Cependant, au fil des années, les couples constatent souvent qu’ils ne sont plus synchronisés. Peut-être qu’un partenaire, nouvellement inspiré pour se mettre en forme, se lance pour toujours dans sa course et laisse l’autre manquer son compagnon Netflix. Et comment un couple navigue-t-il à l’heure du souper lorsque l’un préfère une salade croquante tandis que l’autre se sent floué si sa pizza n’est pas accompagnée d’une croûte farcie ?

“C’est un problème courant”, déclare l’expert en fitness James Davis, co-animateur du podcast The Midlife Mentors, qui ajoute, “c’est le moment de la vie où l’on s’attendrait probablement à ce que nous nous sentions enfin triés, mais souvent le contraire est vrai . Il peut y avoir des pressions du travail, de la famille ou d’avoir des parents vieillissants. À la quarantaine, il y a souvent énormément d’évaluations en cours.

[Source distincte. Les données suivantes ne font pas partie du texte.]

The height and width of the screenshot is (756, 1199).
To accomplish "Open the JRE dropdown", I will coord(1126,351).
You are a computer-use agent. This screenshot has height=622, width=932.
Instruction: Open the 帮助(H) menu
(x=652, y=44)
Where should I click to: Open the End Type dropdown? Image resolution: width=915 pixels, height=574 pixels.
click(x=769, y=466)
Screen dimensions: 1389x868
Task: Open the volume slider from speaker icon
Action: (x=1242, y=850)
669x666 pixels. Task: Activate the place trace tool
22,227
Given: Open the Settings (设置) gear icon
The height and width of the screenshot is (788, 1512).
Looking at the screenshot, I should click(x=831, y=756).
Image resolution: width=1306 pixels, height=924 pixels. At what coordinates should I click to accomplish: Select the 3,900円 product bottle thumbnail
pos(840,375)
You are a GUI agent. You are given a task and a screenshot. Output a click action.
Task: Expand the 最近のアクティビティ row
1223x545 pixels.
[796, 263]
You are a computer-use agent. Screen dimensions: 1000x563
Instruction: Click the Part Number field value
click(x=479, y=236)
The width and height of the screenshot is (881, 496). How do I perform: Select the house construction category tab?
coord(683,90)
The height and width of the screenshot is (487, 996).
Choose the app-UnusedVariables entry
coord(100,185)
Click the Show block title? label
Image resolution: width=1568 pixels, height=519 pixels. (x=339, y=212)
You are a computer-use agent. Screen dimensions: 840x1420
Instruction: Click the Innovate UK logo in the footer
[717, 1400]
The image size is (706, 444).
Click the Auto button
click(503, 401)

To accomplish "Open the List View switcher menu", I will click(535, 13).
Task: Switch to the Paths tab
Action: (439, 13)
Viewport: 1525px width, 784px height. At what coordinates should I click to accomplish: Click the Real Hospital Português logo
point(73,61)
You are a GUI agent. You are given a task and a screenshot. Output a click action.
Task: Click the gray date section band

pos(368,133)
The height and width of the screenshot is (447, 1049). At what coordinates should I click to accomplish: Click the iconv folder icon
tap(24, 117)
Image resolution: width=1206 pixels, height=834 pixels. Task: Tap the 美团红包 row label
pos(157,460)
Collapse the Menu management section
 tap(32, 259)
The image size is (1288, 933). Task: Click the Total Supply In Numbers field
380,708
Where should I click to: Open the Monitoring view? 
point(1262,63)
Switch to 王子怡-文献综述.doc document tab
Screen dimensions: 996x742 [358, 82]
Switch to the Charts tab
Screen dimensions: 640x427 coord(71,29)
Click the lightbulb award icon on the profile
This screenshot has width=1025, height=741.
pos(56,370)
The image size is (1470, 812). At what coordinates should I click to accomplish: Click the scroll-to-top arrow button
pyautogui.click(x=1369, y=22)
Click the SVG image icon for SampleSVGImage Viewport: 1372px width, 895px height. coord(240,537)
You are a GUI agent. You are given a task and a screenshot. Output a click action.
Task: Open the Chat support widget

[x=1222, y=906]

Tout cela peut affecter notre motivation et, à un niveau pratique, la quantité de temps et d’énergie que nous consacrons à notre propre bien-être. “Il est facile de voir comment les couples se séparent”, souligne Davis. « Si un partenaire s’engage à s’améliorer, l’autre peut au mieux se sentir ambivalent et, au pire, plein de ressentiment. Cela peut jeter une lumière inconfortable sur vos propres comportements car il n’y a littéralement nulle part où se cacher.

Il n’est pas rare que le conjoint attaché au canapé essaie de saboter les efforts de son partenaire – ce qui me rappelle un couple que je connais, où l’homme taquine sa femme pour être “un ennui courant”, feignant de bâiller si elle exprime son enthousiasme à propos du démarrage de Parkrun encore. Pourrait-il être jaloux de son physique tonique ? Du plaisir qu’elle tire clairement de sa communauté de coureurs ?

À l’inverse, je connais une femme qui pousse fréquemment le ventre de son mari (légèrement) en surpoids, en riant : « Regardez le ventre là-dessus. » Comme il rit, je me demande toujours comment elle réagirait si les rôles étaient inversés.

Il y a aussi la question du ressentiment lorsqu’un partenaire est capable de se concentrer sur son propre bien-être alors que, pour l’autre, c’est tout simplement impossible. “C’est souvent l’homme qui est capable de suivre sa forme physique”, explique la thérapeute principale Sally Baker, “parce que, de manière générale, ils sont mieux à même de hiérarchiser leurs propres besoins.”

Elle cite l’exemple de “son appareil de parapente entassé dans la voiture lors des vacances familiales annuelles avec tout le monde s’aplatissant pour l’accueillir”. Pendant ce temps, ajoute-t-elle, «un partenaire mis en place peut être tombé dans un état de désespoir silencieux. Il est facile de se glisser dans un schéma de suralimentation pour plus de confort ou d’automédication avec de l’alcool.